Decades ago, the pageantry of the broadcast upfront presentations culminated in the shows’ big attraction — each network unveiling their fall schedule to advertisers. The dissemination of information in the era of the Internet took away the shock and awe of the reveals as the schedules are now announced in advance, while the proliferation of broadband, which allows people to watch TV on their own time, took away the grids’ relevance as an increasing portion of viewing of broadcast shows comes from digital platforms.

Add to that the fact that broadcast networks have become a small portion of media congloms’ portfolio pitch to advertisers and that the development cycle has shifted post-pandemic, with only a portion of this year’s pilots in upfront consideration, and the unveiling of a fall schedule at the May 2022 presentations does not have the importance and urgency it once did.

We might have the first broadcast upfront where a network does not present a fall schedule this year. I hear Fox is considering not unveiling a grid at its May 16 event on the first day of the traditional upfront week. In the untraditional approach the network is mulling, it would have a unified linear and streaming presentation, in which Fox’s new and returning series will be highlighted but the actual fall schedule may be released a few days later. 

As FOX often championed these tweaks even in more robust eras, I can attest that possibility is extremely likely to occur.

For now, other networks are still moving forward.  But only CBS really has some decisions to make, as they actually have several legitimate candidates from non-internal suppliers in contention.  Five dramas from both CBS Studios and three different external suppliers are vying for orders, including a reboot of the TRUE LIES franchise that, titularly, is quite appropriate for this process. Another contender is a Sony-backed reinvention of EARLY EDITION, which somehow got four syndicatable seasons produced for CBS between 1996 and 2000 and, these days, qualifies as worthy of resurrection.

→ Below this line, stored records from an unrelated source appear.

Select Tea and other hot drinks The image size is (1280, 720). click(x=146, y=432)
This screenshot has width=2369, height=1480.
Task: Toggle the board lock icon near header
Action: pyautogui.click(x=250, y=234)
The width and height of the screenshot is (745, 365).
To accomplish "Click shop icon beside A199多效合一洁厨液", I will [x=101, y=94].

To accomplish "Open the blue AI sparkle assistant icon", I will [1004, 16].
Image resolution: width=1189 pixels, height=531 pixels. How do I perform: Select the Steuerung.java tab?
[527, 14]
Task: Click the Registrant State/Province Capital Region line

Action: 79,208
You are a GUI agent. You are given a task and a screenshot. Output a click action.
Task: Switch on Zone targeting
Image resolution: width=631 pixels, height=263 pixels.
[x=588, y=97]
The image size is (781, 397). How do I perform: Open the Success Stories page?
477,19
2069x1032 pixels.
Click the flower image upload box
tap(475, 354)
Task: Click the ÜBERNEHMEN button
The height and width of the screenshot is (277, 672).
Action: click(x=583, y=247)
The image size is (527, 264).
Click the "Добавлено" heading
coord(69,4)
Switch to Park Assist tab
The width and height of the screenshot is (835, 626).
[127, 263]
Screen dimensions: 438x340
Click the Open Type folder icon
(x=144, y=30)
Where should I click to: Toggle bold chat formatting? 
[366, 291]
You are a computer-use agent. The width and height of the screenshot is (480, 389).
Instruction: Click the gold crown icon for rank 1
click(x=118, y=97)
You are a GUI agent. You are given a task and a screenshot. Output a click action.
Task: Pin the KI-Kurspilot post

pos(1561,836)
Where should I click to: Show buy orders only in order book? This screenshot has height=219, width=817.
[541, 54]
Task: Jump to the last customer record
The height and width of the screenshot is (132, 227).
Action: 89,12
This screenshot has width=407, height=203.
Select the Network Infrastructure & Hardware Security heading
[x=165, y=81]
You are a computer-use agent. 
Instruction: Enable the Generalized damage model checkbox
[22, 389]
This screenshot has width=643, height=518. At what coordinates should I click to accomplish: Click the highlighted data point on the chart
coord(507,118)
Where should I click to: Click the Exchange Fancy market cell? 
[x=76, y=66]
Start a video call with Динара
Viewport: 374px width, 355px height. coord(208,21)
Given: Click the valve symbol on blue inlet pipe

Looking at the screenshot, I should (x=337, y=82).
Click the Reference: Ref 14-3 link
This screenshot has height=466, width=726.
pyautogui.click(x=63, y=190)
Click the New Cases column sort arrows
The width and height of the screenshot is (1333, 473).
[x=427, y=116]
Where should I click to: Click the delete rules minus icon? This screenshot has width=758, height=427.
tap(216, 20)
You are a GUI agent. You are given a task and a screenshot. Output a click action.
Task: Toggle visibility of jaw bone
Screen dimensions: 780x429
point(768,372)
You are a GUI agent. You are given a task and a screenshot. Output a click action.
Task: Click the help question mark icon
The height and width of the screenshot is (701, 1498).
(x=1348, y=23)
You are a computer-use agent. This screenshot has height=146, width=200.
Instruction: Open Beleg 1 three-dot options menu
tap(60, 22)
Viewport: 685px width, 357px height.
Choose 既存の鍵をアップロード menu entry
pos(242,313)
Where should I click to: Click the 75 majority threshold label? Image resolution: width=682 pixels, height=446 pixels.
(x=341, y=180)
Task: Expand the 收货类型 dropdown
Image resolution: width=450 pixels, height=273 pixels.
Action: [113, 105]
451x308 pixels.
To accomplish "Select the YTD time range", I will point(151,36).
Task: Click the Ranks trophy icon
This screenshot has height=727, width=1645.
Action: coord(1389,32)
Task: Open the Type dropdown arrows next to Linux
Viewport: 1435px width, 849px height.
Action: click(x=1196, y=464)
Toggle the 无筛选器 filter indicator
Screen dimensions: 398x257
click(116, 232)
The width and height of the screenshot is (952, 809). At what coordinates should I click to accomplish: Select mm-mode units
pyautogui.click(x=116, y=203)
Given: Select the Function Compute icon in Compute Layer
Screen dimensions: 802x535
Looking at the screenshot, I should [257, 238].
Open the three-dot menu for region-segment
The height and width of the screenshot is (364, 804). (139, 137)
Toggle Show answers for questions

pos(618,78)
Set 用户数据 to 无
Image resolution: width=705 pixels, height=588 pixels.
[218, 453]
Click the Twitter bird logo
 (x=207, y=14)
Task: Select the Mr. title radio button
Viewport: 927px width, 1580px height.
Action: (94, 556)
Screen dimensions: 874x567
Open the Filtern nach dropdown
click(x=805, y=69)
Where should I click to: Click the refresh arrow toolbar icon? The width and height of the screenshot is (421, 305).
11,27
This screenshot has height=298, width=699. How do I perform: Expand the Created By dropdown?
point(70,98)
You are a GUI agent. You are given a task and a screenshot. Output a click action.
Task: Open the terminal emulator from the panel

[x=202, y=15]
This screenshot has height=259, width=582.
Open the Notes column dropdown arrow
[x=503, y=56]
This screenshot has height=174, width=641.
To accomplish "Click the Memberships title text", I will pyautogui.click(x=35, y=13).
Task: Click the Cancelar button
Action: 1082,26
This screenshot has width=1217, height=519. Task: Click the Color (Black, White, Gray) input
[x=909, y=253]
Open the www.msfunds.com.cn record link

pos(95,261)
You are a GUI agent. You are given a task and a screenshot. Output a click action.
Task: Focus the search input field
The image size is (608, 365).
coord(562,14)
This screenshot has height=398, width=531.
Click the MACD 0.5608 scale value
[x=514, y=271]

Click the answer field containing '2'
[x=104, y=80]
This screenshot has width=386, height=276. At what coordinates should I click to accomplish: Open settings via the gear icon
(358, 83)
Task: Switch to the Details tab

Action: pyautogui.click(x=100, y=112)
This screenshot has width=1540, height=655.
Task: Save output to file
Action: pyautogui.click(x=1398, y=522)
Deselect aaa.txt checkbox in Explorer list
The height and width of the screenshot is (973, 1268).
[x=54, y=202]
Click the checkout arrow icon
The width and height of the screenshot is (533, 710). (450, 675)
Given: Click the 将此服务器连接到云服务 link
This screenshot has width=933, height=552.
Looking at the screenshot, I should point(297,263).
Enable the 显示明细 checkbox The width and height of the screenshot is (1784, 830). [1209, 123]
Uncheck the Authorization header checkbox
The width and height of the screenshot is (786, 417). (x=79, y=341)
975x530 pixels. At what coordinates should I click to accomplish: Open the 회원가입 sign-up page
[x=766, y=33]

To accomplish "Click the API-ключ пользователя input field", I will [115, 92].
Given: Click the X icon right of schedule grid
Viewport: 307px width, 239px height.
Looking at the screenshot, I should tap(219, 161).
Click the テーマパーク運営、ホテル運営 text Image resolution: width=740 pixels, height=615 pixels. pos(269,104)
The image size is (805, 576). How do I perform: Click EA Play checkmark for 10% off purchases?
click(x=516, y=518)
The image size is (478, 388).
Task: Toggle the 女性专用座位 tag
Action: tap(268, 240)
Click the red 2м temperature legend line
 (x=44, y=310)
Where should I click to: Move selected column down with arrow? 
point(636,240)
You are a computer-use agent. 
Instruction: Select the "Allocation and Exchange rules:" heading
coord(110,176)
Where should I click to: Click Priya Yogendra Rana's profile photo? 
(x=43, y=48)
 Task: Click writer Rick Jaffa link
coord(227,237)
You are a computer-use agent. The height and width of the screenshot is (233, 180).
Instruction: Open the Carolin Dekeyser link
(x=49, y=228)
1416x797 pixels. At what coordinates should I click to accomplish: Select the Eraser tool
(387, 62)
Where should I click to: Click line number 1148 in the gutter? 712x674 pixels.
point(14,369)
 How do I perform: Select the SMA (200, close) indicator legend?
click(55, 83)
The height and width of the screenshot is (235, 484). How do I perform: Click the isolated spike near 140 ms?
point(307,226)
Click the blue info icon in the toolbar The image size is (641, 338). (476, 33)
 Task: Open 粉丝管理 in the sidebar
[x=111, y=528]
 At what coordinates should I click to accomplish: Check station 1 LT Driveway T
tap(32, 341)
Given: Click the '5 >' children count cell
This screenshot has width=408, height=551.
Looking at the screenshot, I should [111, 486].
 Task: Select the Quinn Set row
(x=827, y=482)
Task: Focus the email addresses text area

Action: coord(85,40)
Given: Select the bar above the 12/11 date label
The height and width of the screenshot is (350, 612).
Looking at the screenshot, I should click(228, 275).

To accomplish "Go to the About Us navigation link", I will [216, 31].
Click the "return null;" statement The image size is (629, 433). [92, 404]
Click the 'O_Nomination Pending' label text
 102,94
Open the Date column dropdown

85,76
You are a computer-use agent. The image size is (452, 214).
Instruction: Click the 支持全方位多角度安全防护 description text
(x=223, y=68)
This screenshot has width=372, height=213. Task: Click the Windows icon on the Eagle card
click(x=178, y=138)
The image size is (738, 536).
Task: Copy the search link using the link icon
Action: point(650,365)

At NBC and ABC, only one outside supplier exists among about 20 shows still in contention.  NBC will, at it has been for several years, be almost virtually self-reliant on Universal Television as its content source.  ABC’s contenders are spread out among jockeying internal suppliers like ABC Signature and 20th Television, effectively making this season the Hunger Games for Disney executives.  An LA LAW revival featuring 80s-era heartthrob Blair Underwood is a leading contender for pickup at ABC–that show’s original incarnation had twice the number of episodes as did EARLY EDITION.

FOX and The CW are even more anticlimactic.  Per Andreeva and DEADLINE, FOX has only one traditional comedy pilot under consideration, and all three CW drama pilots have some connection to preexisting IP that unto itself makes testing a less consequential factor.

So while some level of frenzy and glitz will return this spring, it’s almost a certainty than the glory days of pilot seasons past is gone forever, much like the scheduling grids that disappeared from two major newspapers earlier this week.

A lot less stress, and a lot less reheated takeout, will occur.  Hopefully, some decent shows will emerge from the process. Fingers crossed.